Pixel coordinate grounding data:
_ _ _ _ _ _ _
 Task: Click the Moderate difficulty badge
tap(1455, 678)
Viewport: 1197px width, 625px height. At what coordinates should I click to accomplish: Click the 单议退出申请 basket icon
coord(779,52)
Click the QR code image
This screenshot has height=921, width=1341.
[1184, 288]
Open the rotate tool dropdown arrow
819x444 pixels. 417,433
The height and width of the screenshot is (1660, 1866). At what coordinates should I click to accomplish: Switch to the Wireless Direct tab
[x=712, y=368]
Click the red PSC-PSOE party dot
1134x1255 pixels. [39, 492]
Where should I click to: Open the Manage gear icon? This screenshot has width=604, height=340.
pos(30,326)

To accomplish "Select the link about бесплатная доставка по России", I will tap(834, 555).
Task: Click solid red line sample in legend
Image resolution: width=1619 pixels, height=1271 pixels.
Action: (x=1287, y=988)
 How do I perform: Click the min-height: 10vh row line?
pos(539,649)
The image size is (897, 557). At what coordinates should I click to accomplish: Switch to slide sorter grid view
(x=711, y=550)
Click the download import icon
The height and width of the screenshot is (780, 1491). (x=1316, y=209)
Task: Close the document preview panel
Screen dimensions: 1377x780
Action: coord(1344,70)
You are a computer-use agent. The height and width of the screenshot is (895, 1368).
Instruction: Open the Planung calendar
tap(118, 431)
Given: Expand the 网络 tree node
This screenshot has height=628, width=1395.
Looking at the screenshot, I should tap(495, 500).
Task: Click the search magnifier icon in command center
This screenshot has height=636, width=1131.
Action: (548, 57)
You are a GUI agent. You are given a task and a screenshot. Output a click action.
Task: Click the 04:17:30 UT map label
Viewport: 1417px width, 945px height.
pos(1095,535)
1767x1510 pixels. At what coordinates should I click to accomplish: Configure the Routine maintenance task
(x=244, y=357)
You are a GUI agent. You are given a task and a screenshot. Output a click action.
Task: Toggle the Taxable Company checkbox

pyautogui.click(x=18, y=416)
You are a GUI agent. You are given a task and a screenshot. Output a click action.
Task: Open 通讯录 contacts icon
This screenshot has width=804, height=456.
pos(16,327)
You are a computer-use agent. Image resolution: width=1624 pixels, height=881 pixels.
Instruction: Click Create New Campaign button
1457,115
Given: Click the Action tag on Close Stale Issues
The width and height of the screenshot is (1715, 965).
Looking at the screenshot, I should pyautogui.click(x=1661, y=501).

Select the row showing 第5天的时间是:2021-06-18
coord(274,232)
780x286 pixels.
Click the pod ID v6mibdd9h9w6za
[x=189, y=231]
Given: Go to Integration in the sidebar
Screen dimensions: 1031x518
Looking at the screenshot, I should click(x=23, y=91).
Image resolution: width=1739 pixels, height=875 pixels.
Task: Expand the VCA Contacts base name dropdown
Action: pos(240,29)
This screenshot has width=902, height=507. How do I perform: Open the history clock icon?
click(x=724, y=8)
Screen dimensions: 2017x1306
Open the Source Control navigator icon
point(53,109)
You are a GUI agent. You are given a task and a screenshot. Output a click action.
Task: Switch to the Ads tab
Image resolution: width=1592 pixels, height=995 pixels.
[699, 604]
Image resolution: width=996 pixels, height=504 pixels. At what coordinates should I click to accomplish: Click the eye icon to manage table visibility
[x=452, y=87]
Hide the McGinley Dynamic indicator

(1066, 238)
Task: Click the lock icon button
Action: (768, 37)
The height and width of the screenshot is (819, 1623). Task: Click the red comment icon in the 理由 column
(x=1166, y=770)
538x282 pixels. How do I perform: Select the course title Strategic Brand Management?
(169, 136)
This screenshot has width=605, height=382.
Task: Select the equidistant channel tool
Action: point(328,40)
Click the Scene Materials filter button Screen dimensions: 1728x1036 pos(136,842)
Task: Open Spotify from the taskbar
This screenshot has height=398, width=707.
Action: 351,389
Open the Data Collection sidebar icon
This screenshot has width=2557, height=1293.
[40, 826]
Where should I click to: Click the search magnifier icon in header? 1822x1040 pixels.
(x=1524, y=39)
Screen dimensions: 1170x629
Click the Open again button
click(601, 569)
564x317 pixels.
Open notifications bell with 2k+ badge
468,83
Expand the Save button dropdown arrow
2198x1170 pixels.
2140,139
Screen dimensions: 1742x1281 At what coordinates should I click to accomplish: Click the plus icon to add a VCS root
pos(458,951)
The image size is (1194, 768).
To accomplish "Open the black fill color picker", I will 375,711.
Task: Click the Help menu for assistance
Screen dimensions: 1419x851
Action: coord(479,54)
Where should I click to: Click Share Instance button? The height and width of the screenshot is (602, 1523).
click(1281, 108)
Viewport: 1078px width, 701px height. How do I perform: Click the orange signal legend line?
_ _ _ _ _ _ _
__Task instructions__
Each record above is to be written out again, without any change.

__Completed exercise__
 Task: Click the Moderate difficulty badge
tap(1455, 678)
Viewport: 1197px width, 625px height. At what coordinates should I click to accomplish: Click the 单议退出申请 basket icon
coord(779,52)
Click the QR code image
This screenshot has height=921, width=1341.
[1184, 288]
Open the rotate tool dropdown arrow
819x444 pixels. 417,433
The height and width of the screenshot is (1660, 1866). At what coordinates should I click to accomplish: Switch to the Wireless Direct tab
[x=712, y=368]
Click the red PSC-PSOE party dot
1134x1255 pixels. [39, 492]
Where should I click to: Open the Manage gear icon? This screenshot has width=604, height=340.
pos(30,326)

To accomplish "Select the link about бесплатная доставка по России", I will tap(834, 555).
Task: Click solid red line sample in legend
Image resolution: width=1619 pixels, height=1271 pixels.
Action: (x=1287, y=988)
 How do I perform: Click the min-height: 10vh row line?
pos(539,649)
The image size is (897, 557). At what coordinates should I click to accomplish: Switch to slide sorter grid view
(x=711, y=550)
Click the download import icon
The height and width of the screenshot is (780, 1491). (x=1316, y=209)
Task: Close the document preview panel
Screen dimensions: 1377x780
Action: coord(1344,70)
You are a computer-use agent. The height and width of the screenshot is (895, 1368).
Instruction: Open the Planung calendar
tap(118, 431)
Given: Expand the 网络 tree node
This screenshot has height=628, width=1395.
Looking at the screenshot, I should tap(495, 500).
Task: Click the search magnifier icon in command center
This screenshot has height=636, width=1131.
Action: (548, 57)
You are a GUI agent. You are given a task and a screenshot. Output a click action.
Task: Click the 04:17:30 UT map label
Viewport: 1417px width, 945px height.
pos(1095,535)
1767x1510 pixels. At what coordinates should I click to accomplish: Configure the Routine maintenance task
(x=244, y=357)
You are a GUI agent. You are given a task and a screenshot. Output a click action.
Task: Toggle the Taxable Company checkbox

pyautogui.click(x=18, y=416)
You are a GUI agent. You are given a task and a screenshot. Output a click action.
Task: Open 通讯录 contacts icon
This screenshot has width=804, height=456.
pos(16,327)
You are a computer-use agent. Image resolution: width=1624 pixels, height=881 pixels.
Instruction: Click Create New Campaign button
1457,115
Given: Click the Action tag on Close Stale Issues
The width and height of the screenshot is (1715, 965).
Looking at the screenshot, I should pyautogui.click(x=1661, y=501).

Select the row showing 第5天的时间是:2021-06-18
coord(274,232)
780x286 pixels.
Click the pod ID v6mibdd9h9w6za
[x=189, y=231]
Given: Go to Integration in the sidebar
Screen dimensions: 1031x518
Looking at the screenshot, I should click(x=23, y=91).
Image resolution: width=1739 pixels, height=875 pixels.
Task: Expand the VCA Contacts base name dropdown
Action: pos(240,29)
This screenshot has width=902, height=507. How do I perform: Open the history clock icon?
click(x=724, y=8)
Screen dimensions: 2017x1306
Open the Source Control navigator icon
point(53,109)
You are a GUI agent. You are given a task and a screenshot. Output a click action.
Task: Switch to the Ads tab
Image resolution: width=1592 pixels, height=995 pixels.
[699, 604]
Image resolution: width=996 pixels, height=504 pixels. At what coordinates should I click to accomplish: Click the eye icon to manage table visibility
[x=452, y=87]
Hide the McGinley Dynamic indicator

(1066, 238)
Task: Click the lock icon button
Action: (768, 37)
The height and width of the screenshot is (819, 1623). Task: Click the red comment icon in the 理由 column
(x=1166, y=770)
538x282 pixels. How do I perform: Select the course title Strategic Brand Management?
(169, 136)
This screenshot has width=605, height=382.
Task: Select the equidistant channel tool
Action: point(328,40)
Click the Scene Materials filter button Screen dimensions: 1728x1036 pos(136,842)
Task: Open Spotify from the taskbar
This screenshot has height=398, width=707.
Action: 351,389
Open the Data Collection sidebar icon
This screenshot has width=2557, height=1293.
[40, 826]
Where should I click to: Click the search magnifier icon in header? 1822x1040 pixels.
(x=1524, y=39)
Screen dimensions: 1170x629
Click the Open again button
click(601, 569)
564x317 pixels.
Open notifications bell with 2k+ badge
468,83
Expand the Save button dropdown arrow
2198x1170 pixels.
2140,139
Screen dimensions: 1742x1281 At what coordinates should I click to accomplish: Click the plus icon to add a VCS root
pos(458,951)
The image size is (1194, 768).
To accomplish "Open the black fill color picker", I will 375,711.
Task: Click the Help menu for assistance
Screen dimensions: 1419x851
Action: coord(479,54)
Where should I click to: Click Share Instance button? The height and width of the screenshot is (602, 1523).
click(1281, 108)
Viewport: 1078px width, 701px height. How do I perform: Click the orange signal legend line?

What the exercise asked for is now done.